## EXCERPTED TEXT
========================
An Arthurian Round Table was hung in the Great Hall. The table was originally constructed in the 13th century, and repainted in its present form for Henry VIII; around the edge of the table were painted the names of King Arthur's knights. The portrait of King Arthur is recognisably a depiction of the young Henry VIII. A series of pictorial epigrams illuminated in medieval monastic style known as the Winchester Panels were also hung in the Great Hall. They are thought to depict the 25 knights of the Round Table and illustrate the challenges facing a maturing character as it progresses round the great "Wheel of Life".

===Later history===
In 1302, Edward I and his second wife, Margaret of France, narrowly escaped death when the royal apartments of the castle were destroyed by fire. On 19 March 1330, Edmund of Woodstock, 1st Earl of Kent was beheaded outside the castle walls in the Despenser plot against King Edward III. The castle remained an important residence and on 10 April 1472 Margaret of York, daughter of King Edward IV, was born there.

In 1580 the nun Elizabeth Sander was imprisoned here with other Catholics. She escaped but returned to show that Catholics were law abiding. After Elizabeth I came to the throne in 1558, the castle ceased to be a royal residence and was handed over to Winchester's city authorities.

On 17 November 1603 Sir Walter Raleigh went on trial for treason for his supposed part in the Main Plot in the converted Great Hall. The castle was used by the Royalists in the English Civil War, eventually falling to Parliamentarians in 1646, and then being demolished on Oliver Cromwell's orders in 1649. Later in the 17th century, Charles II planned to build the King's House adjoining the site, commissioning Christopher Wren to design a royal palace to rival the Palace of Versailles, but the project was abandoned by James II. It was in The Great Hall that, in the aftermath of the Monmouth Rebellion, Judge Jeffreys held the Bloody Assizes on 27 August 1685: the accused at the Winchester assizes included Alice Lisle who was condemned to death for harbouring fugitives.
========================
## INPUT DATA
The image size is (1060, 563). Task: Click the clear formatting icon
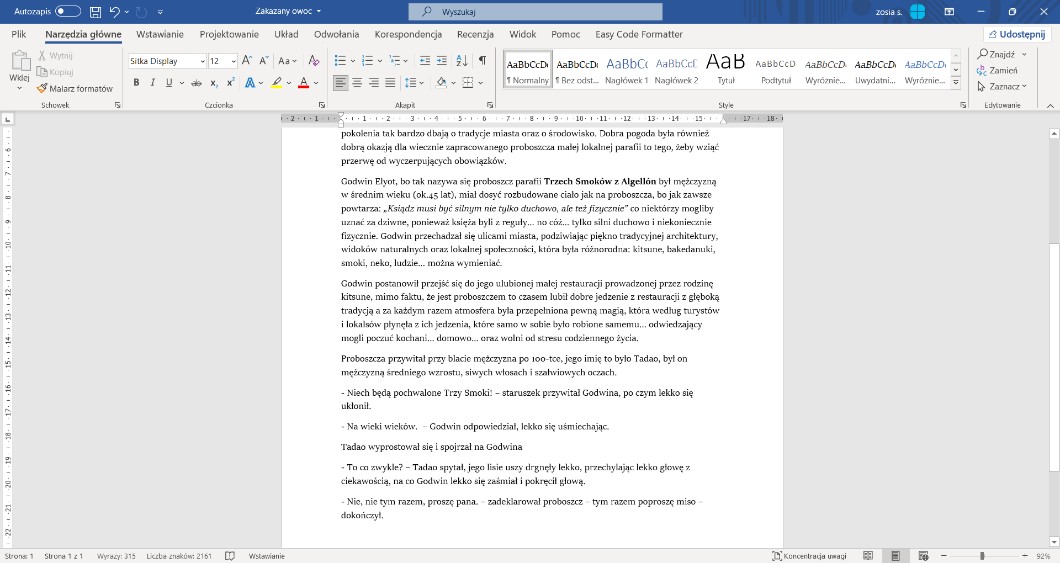point(312,60)
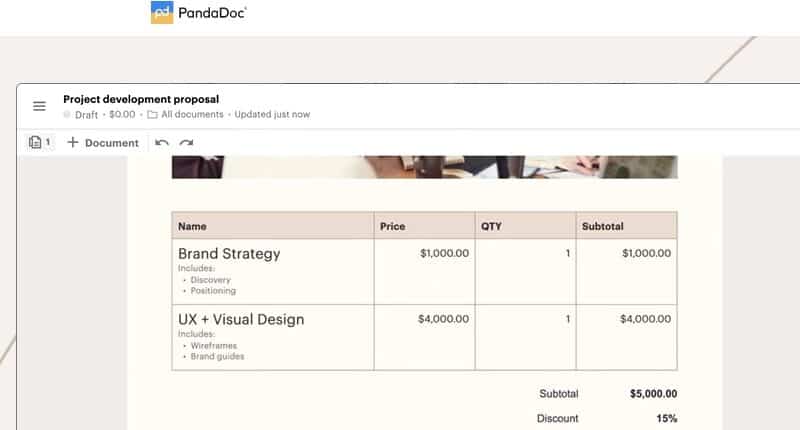Edit the UX + Visual Design quantity cell
The image size is (800, 430).
coord(567,320)
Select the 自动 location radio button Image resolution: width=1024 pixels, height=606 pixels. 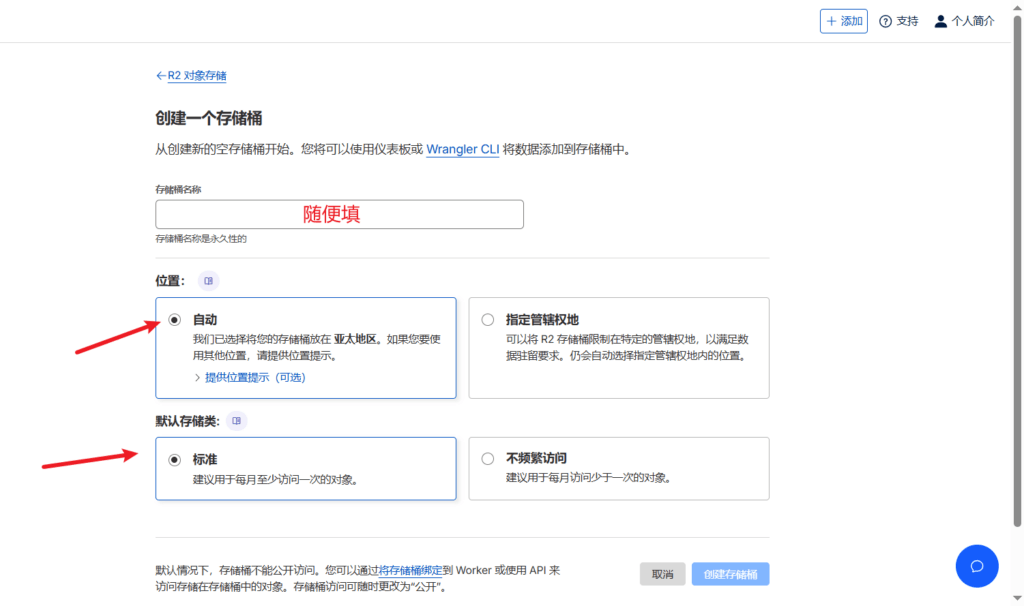tap(175, 320)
========================
## WHAT YOU HAVE TO DO
Reproduce word for word the part of the castle history text that begins with the words containing "On 17 November" and ends with "for harbouring fugitives.". The material has no connection to the text.

## RESPONSE AREA
On 17 November 1603 Sir Walter Raleigh went on trial for treason for his supposed part in the Main Plot in the converted Great Hall. The castle was used by the Royalists in the English Civil War, eventually falling to Parliamentarians in 1646, and then being demolished on Oliver Cromwell's orders in 1649. Later in the 17th century, Charles II planned to build the King's House adjoining the site, commissioning Christopher Wren to design a royal palace to rival the Palace of Versailles, but the project was abandoned by James II. It was in The Great Hall that, in the aftermath of the Monmouth Rebellion, Judge Jeffreys held the Bloody Assizes on 27 August 1685: the accused at the Winchester assizes included Alice Lisle who was condemned to death for harbouring fugitives.